窪田:眼球が成長している段階の方が、近視の治療・抑制効果が高いと考えているからです。通常、眼球は網膜にピントが合った状態で成長していきます。ただ、近視になっている子供は、ある意味で眼球の成長以上に眼軸長が伸びてしまっている。ならば、眼軸長の伸びを抑えつつ、眼球の成長を待てば、焦点と網膜を一致させることが可能です。

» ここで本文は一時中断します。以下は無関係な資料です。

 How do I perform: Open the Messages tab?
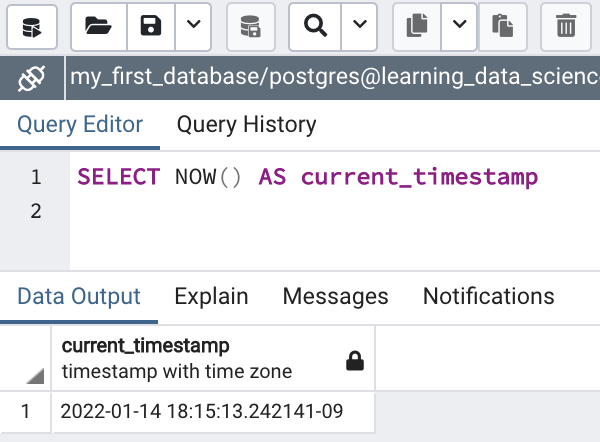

 もちろん、POCの段階では眼軸長を短縮させる効果が出ていますので、既に眼球が成長した大人の近視も治療できるかもしれません。最近では、子供だけでなく、大人でも歯科矯正が可能だということが明らかになっています。失われた脳の神経細胞は再生しないと考えられてきましたが、記憶を司る海馬では、大人でもごく少数のニューロンが生じると分かっています。

──医学会における反応はいかがでしょうか。

窪田:2020年11月に、アイルランドのダブリン工科大学と共同研究契約を結びました。今回の契約の共同研究者になっているイアン・フリトクロフト教授は小児眼科の第一人者で、近視が与える公衆衛生への影響や世界保健機関(WHO)による近視調査の基礎となる報告書を作成するなど、近視に関する世界的な権威です。彼がクボタメガネに関心を持ってくれたというのは、それだけ私たちのテクノロジーを面白いと思っているからだと思います。

──クボタメガネの開発体制について教えてください。

窪田:私を含め3人です。眼科領域を手がける米製薬大手で開発本部長を務めていた人間と、米航空宇宙局(NASA)で医療機器を開発していた人間、そして私。このチームで研究や企画、工程管理を手がけています。実際に製品を開発しているのはスイスの企業です。

──少人数ですね。

窪田:スタートアップですから。でも、少人数チームのスピード感がこういった開発を可能にしています。